(Records drawn from a dataset)
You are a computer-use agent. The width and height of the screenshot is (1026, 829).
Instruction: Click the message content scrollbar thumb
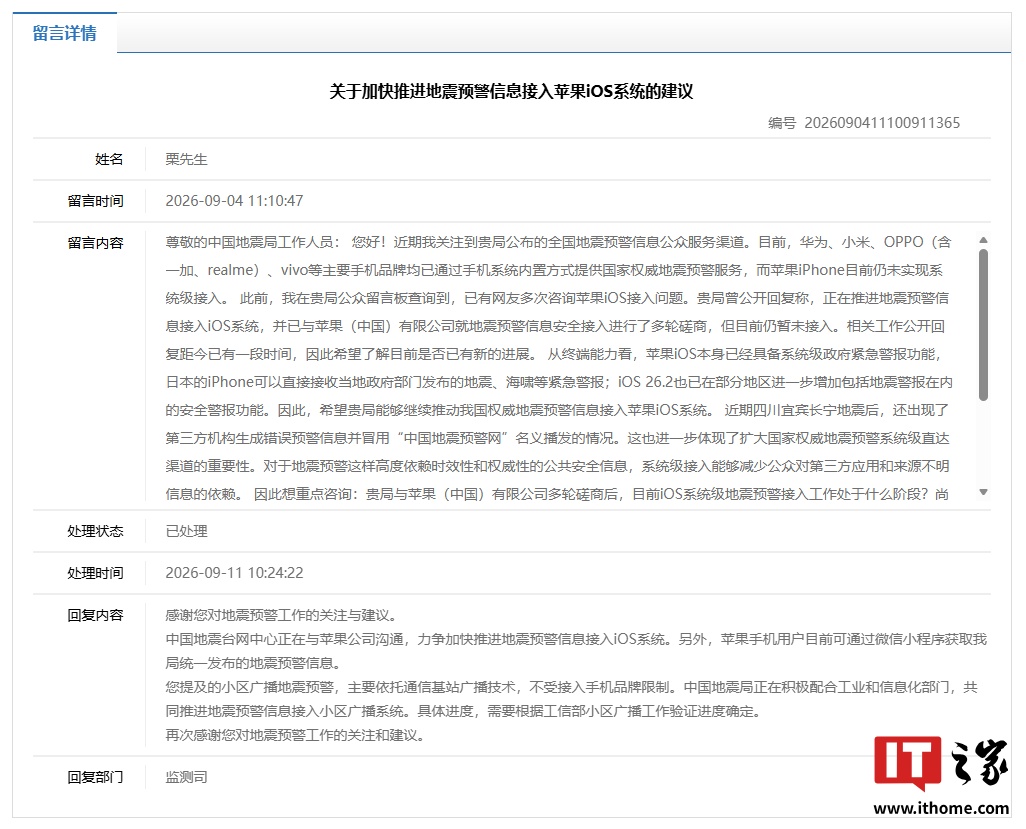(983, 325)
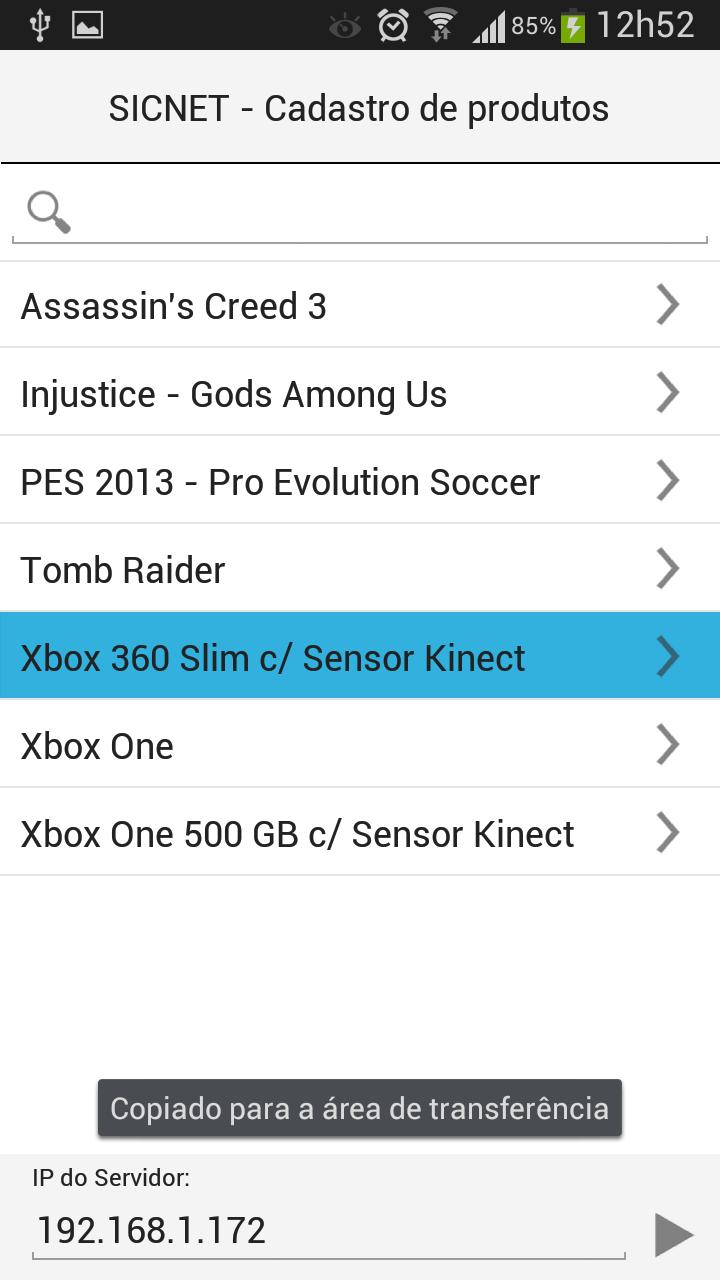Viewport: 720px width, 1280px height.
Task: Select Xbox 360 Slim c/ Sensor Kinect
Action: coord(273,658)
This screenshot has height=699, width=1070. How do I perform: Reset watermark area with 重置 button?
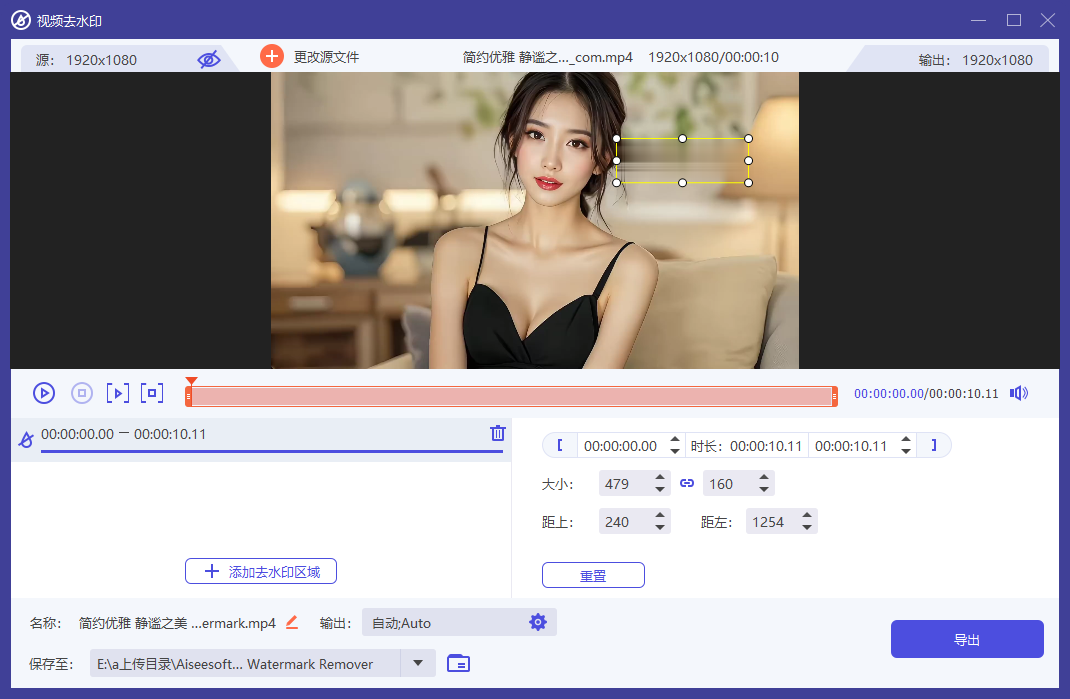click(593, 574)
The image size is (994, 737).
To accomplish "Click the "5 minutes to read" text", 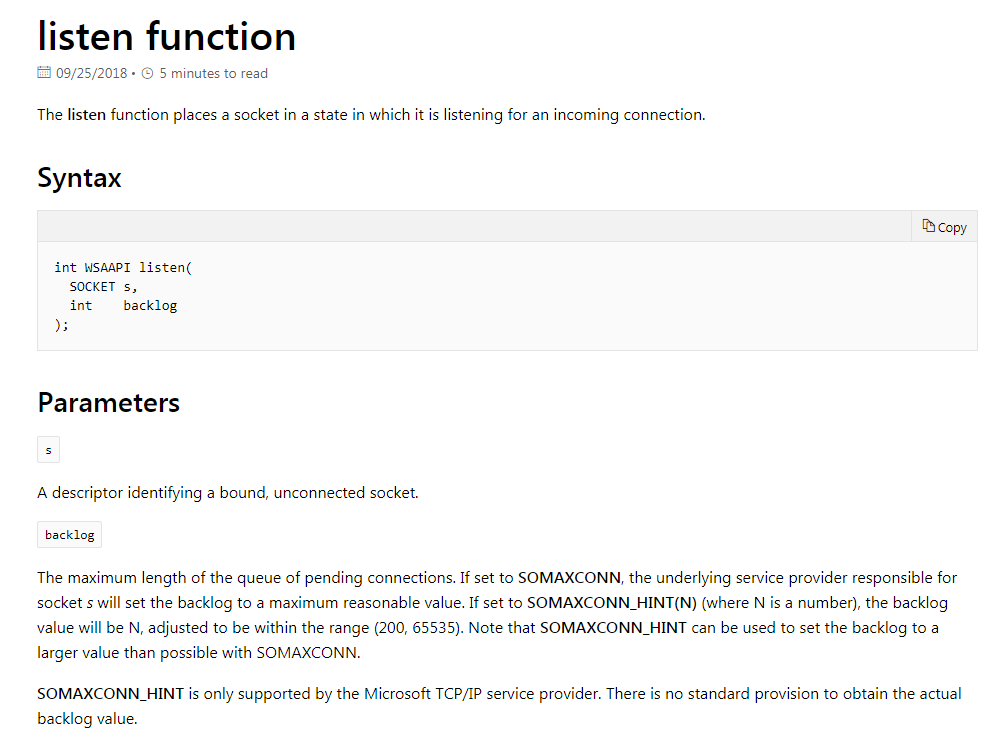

EXERCISE INSTRUCTIONS -> From the line that holds "Instruction: Click the" to the last line of the data, return those lines exactly and nothing else; both ends count, and pictures stay out.

WRITTEN ANSWER ->
Instruction: Click the message content scrollbar thumb
(983, 325)
Viewport: 720px width, 1280px height.
Task: Select Xbox 360 Slim c/ Sensor Kinect
Action: coord(273,658)
This screenshot has height=699, width=1070. How do I perform: Reset watermark area with 重置 button?
click(593, 574)
The image size is (994, 737).
To accomplish "Click the "5 minutes to read" text", 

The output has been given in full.